Tales of Sin City

Tales of Sin City 1
Photo by Ameer Basheer on Unsplash

Out in the barren desert exists a swollen spread of light and colour, as though mustered and plonked by some alien species—a kind of base experiment, to be observed with scientific, oversized eyes. It glows like a party of a million writhing fireflies, criss-crossing their way across sandy dancefloors, and buzz buzz buzzing through the all-too-quick night, spindly legs shaking in protest at the emerging glares of the unsought sun as it peeks over the horizon. No matter, another night awaits, and another, and another, until bellies, livers and minds become bloated to excess, desperate to burst with raging torrents of sickly vomit.

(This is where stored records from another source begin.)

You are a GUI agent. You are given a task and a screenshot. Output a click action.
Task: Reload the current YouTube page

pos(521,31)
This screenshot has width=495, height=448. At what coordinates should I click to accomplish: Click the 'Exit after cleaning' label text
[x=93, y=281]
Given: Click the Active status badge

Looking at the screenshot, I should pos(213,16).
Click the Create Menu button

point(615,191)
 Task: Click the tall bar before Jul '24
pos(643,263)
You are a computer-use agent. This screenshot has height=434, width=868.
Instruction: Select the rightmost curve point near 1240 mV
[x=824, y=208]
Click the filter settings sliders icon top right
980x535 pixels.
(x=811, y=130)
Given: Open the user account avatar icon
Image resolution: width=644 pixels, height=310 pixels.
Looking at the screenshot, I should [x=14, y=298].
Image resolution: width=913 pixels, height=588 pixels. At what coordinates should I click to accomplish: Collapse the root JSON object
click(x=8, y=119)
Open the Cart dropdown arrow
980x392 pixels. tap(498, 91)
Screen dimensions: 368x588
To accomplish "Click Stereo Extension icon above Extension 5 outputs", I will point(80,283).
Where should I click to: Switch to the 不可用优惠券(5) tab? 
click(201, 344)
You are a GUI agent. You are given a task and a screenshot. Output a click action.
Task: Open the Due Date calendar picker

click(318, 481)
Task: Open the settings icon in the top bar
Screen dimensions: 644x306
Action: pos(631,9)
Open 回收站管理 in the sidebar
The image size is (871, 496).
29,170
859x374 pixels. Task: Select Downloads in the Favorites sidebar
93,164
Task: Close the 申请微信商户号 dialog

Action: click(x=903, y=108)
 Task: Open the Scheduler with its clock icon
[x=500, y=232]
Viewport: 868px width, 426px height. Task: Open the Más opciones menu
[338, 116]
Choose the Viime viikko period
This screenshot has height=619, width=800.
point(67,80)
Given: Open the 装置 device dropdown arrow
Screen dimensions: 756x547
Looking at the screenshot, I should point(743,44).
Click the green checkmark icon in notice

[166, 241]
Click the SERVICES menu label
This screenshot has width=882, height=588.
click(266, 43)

Spic and span is the money-making plan—every surface must be gleaming, carved from imitation marble, threaded with lavish bands of silver and platinum. How better to gain riches, than to present richness? How better to stoke vanity than with the illusion of splendour, nourishing the confidence of its imprudent admirers? Here’s a gleaming pyramid, surface spotted with warm, yellow luminance; here’s a soaring water feature, radiating with the sheen of a thousand beams of light, undeniably beautiful, but designed to hypnotise nevertheless. A city filled with gratified cooing, senses endlessly feasted, treated like the kings of old, perched atop their garish thrones peppered with gold and jewels, celebrating their awesome stature with the enthusiasm of a thousand unhinged men. Every seat suitably padded, every bed perfectly soft, every whim wholly satisfied—grunting, belching, slapping and snorting our way to hedonistic ecstasy, ingesting Mitsubishi-stamped pills and mounds of white powder with the stench of chemicals, blood trail leading back to the slums of South America, too dark and distant to be perceived.

Luckless ladies weave throughout the grid, targeting men of every kind, their ill repute disguised beneath a glossy-lipped smile of feigned interest. Wife waiting back at the hotel? No problem—we’re here to please, not to judge— take my hand and let me lead you to the softest of places, that may or may not be smeared with hair-clinging crustaceans, waiting for the opportunity to clamp their yellowy claws onto a victim new. We even take chips as payment. Swappin’ plastic for fellatio, just don’t ask us to swallow—a hangover remains. Not interested? Then fuck you. Flee to the pole-clinging strippers, stuff their lace with paper, and forego the satisfaction of a real happy ending. Try to ignore the empty look in their eyes as they thrash about like reluctant puppets, wondering how it all went so tragically wrong—but wait, I love this song!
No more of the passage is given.